--- Provided information Enclosed Below ---

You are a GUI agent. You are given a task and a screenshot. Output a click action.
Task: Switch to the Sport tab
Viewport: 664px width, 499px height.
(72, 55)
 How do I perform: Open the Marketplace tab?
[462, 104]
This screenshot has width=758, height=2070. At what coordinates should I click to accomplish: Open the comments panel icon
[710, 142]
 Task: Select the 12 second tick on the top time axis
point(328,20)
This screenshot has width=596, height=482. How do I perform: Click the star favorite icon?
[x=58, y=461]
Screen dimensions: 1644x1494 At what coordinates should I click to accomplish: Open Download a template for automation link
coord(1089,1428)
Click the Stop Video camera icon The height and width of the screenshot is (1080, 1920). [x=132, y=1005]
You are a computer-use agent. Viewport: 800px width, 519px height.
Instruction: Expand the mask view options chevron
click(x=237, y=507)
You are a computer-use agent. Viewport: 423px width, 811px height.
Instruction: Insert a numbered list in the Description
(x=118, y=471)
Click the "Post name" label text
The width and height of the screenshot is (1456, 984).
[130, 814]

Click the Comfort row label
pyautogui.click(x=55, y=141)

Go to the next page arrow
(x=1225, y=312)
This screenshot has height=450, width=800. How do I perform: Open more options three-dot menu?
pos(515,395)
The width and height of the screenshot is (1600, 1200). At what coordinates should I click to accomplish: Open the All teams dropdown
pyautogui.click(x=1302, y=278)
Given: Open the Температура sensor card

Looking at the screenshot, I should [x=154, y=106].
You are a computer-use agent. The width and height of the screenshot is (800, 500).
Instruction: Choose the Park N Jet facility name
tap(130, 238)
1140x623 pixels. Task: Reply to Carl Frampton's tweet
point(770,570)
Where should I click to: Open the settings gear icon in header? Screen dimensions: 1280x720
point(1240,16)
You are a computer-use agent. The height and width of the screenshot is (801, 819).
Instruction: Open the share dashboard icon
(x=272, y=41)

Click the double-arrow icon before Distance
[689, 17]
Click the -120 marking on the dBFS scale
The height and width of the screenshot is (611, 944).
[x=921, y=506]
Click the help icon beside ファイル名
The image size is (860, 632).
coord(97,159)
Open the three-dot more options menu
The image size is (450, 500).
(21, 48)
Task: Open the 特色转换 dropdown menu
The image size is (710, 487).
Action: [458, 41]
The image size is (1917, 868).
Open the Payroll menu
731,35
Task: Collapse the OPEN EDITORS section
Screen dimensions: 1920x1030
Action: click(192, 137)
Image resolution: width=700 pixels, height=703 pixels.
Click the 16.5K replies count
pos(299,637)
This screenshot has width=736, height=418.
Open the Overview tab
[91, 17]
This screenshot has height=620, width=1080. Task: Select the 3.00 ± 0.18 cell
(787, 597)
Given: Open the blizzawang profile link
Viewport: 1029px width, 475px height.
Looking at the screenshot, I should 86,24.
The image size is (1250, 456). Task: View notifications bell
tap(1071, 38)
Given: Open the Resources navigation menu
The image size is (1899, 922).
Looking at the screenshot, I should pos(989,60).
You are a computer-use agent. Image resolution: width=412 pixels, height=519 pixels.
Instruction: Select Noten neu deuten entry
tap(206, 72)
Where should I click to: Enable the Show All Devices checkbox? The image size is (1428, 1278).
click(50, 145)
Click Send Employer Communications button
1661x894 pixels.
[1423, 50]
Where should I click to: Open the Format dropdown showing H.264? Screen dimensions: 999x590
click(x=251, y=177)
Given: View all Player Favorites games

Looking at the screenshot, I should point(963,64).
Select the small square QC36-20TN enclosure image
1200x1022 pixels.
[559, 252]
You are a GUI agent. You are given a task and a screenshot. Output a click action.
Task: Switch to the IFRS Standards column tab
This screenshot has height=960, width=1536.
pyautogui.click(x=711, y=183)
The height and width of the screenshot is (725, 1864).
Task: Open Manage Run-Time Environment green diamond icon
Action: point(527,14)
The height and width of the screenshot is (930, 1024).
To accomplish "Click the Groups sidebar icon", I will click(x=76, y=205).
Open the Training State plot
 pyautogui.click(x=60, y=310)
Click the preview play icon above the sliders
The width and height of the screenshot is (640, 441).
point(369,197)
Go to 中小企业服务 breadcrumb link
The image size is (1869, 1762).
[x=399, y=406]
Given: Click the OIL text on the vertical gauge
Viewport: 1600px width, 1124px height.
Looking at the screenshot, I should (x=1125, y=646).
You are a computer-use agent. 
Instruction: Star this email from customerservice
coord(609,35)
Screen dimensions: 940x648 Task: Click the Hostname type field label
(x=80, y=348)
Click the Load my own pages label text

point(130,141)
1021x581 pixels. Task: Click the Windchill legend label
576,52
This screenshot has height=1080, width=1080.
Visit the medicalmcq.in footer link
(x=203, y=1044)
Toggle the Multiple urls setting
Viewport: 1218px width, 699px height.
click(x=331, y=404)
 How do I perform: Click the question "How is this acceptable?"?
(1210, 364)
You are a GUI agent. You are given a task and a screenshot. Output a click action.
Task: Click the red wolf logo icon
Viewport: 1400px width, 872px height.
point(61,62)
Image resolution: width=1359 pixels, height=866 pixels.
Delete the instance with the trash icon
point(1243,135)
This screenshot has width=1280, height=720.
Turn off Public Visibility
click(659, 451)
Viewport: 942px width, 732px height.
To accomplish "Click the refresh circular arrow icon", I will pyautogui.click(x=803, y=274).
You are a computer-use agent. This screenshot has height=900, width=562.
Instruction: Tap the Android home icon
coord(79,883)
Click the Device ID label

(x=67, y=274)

--- End of Enclosed Provided information ---

The answer should be nothing but the number of lines above that contain "resolution".

3